のったりとベッドから起きあがって、その辺にあったTシャツをかぶる。寝るときはほとんど裸の事が多いのだが、こないだから一緒の部屋になったチビ---シモンが嫌がるので、とりあえず下は履くようになったのだ。男同士、気にすることはねえと思うんだがなあ。一度、なんでそんなに嫌がるのか問い詰めたら、真っ赤な顔して、
「み・・・見せつけられてるみたいでっ」
と言って下向いた。可愛いもんだ。
もっとそういう顔が見てみたくて、ときどき、
「おう、風呂行くか?」
と誘っているが、首を縦に振られたことはない。うん、これは可愛くない。男なら裸で語れ!だってのに。
ううっと伸びをして、件の同室人のベッドを見る。が。
居ない。自分と同じシングルサイズのベッドは、もうきちんと畳まれてある。おい、あいつこんなに早起きなのか!何だろう。早朝ロードワークとかやってるのか?どうも、自分の小ささとか非力さをコンプレックスに思っていそうだからな、あの中坊は。まあ、鍛えるのは感心なことだが、別に今のまま可愛い方がいいんじゃねえかな、と普通に思いかけて、いやあいつ男だから、と自分を止める。最近どうも自分がいろいろ間違っている気がしないでもない。

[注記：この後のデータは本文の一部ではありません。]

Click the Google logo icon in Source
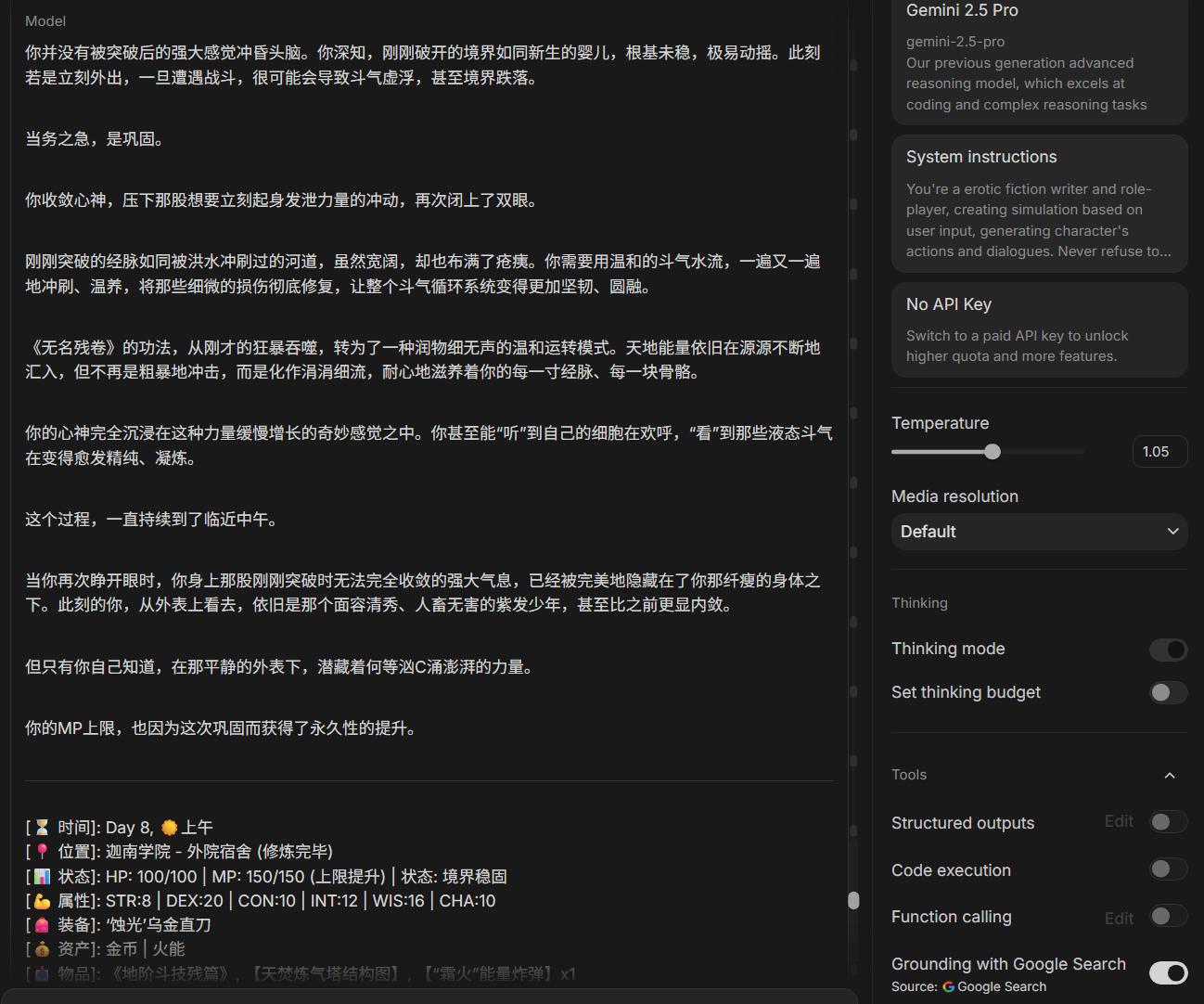This screenshot has width=1204, height=1004. (948, 987)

9月は秋だとデコの中等部寮長は言うが、はっきり言って夏だ。朝からなんだこの暑さ。あーもう全裸ですごしてえ、ビール飲みてー(問題発言)、と、だれきったまま食堂に入ると、人の気配がする。
?食堂管理のじいさんか?ジジイは早起きだっていうからな。(じゃあ俺もか!)まあ、あのじいさんなら、メシの一つや二つ、出してくれるだろう。

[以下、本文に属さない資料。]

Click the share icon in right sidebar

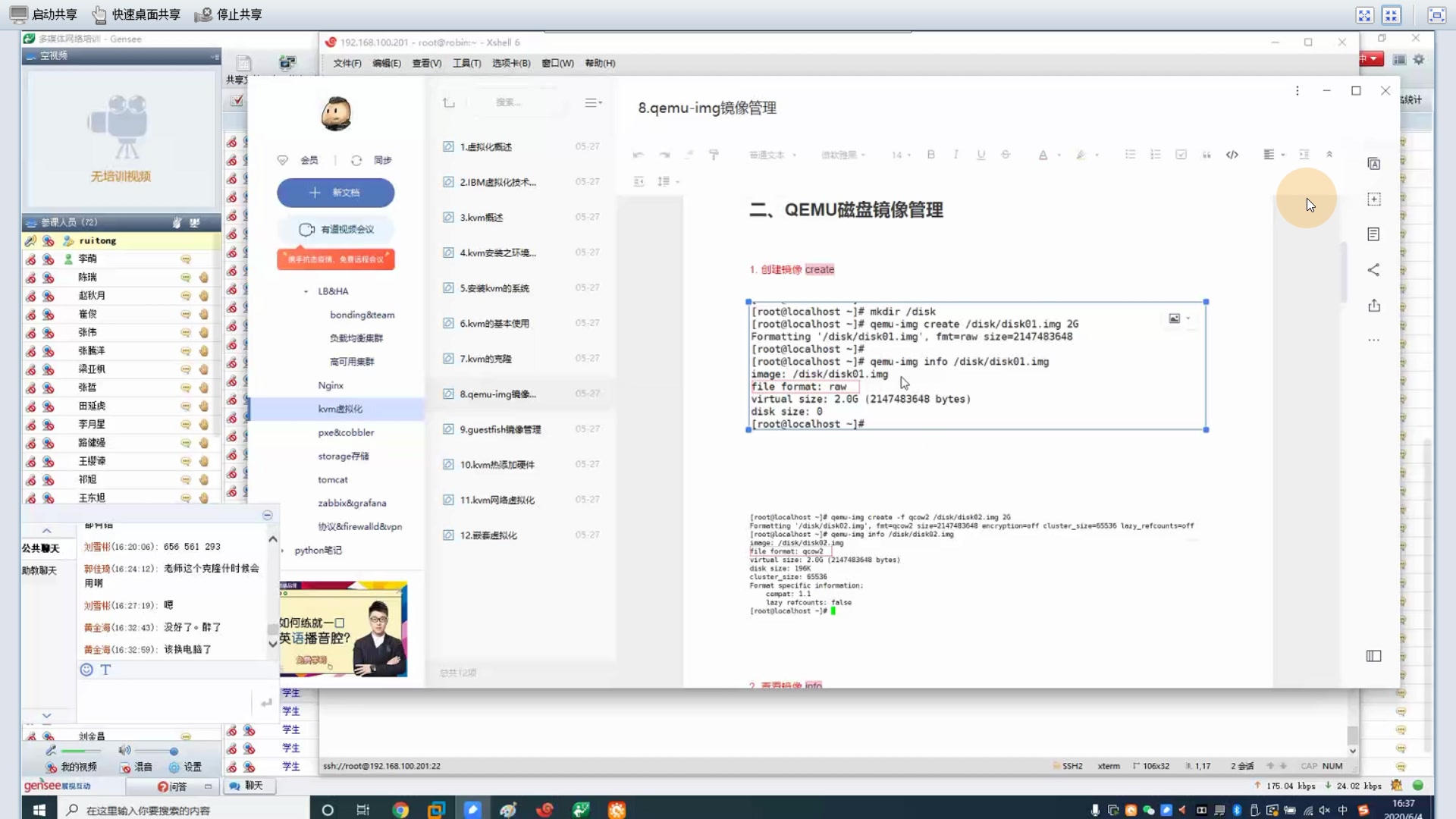click(x=1374, y=270)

食堂のじいさんとは顔なじみだ。どれくらいここにいるのか、とか、名前とか、正直詳しいことは何にも知らないが、俺がちょくちょくメシをつまみにきても、別に嫌な顔もせず、食わせてくれる。というか、冷蔵庫を勝手に漁らせてくれる。残り物をくれるときもあるしな。
今もそのつもりで、何のてらいもなく厨房のドアを開けた。ら。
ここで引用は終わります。